Il sera plus agréable de terminer sur la musique, qui offrait, elle, une soirée de qualité. Côté chanteurs, Alain Vernhes est un Ramon au français parfait, dur et impressionnant, d’une violence cruelle mais noble – et toujours dans le jeu, lui, par la grâce de l’expérience. Frank Ferrari incarne un Ourrias brutal et douloureux (d’une brutalité qui sied justement bien, cette fois, à sa vocalité un peu bousculée). En Vincent, on remarque un Charles Castronovo très stylé et élégant ; jusqu’aux rôles secondaires : la Vincenette d’Anne-Catherine Gillet est idéale, la Clémence d’Amel Brahim-Djelloul piquante, et Sébastien Droy réussit un Andreloun-ténor de classe et de simplicité. Même Sylvie Brunet, malgré un bas medium fabriqué, trop appuyé, impose une présence forte. Tous portent haut le flambeau de ce plateau – le point fort, certes, de l’« effet Joel » –, portés et emportés avec énergie, souplesse et éclat quand il le faut par un Marc Minkowski parfaitement à l’aise dans ce Gounod de couleurs, de danses et de drame mêlés.
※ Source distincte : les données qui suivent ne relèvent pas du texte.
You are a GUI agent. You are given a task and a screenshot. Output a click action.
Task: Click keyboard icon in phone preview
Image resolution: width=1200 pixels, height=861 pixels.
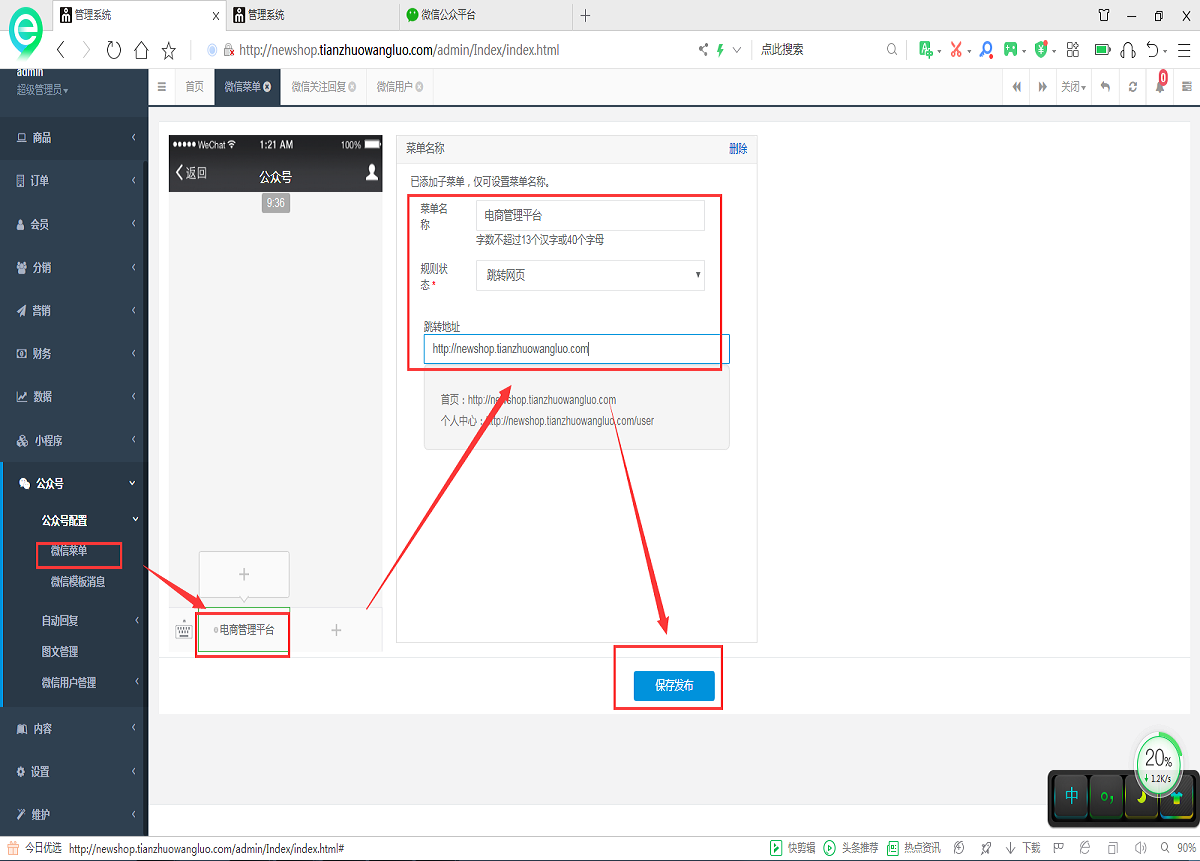pyautogui.click(x=183, y=630)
Quant à Mireille, enfin, si Inva Mula sert avec une franchise désarmante de sincérité son personnage, elle reste pourtant tendue et souvent minaudante ; elle tient néanmoins la route de la longueur du rôle, ses aigus meilleurs que ses vocalises – mais on ne sait ce qui l’aura le plus épuisée, du soleil provençal ou de l’invraisemblable exploit demandé par la « mise en scène » : enchaîner la Crau et l’acte V… face public, milieu avant-scène – et à genoux, s’il vous plaît.

C.C.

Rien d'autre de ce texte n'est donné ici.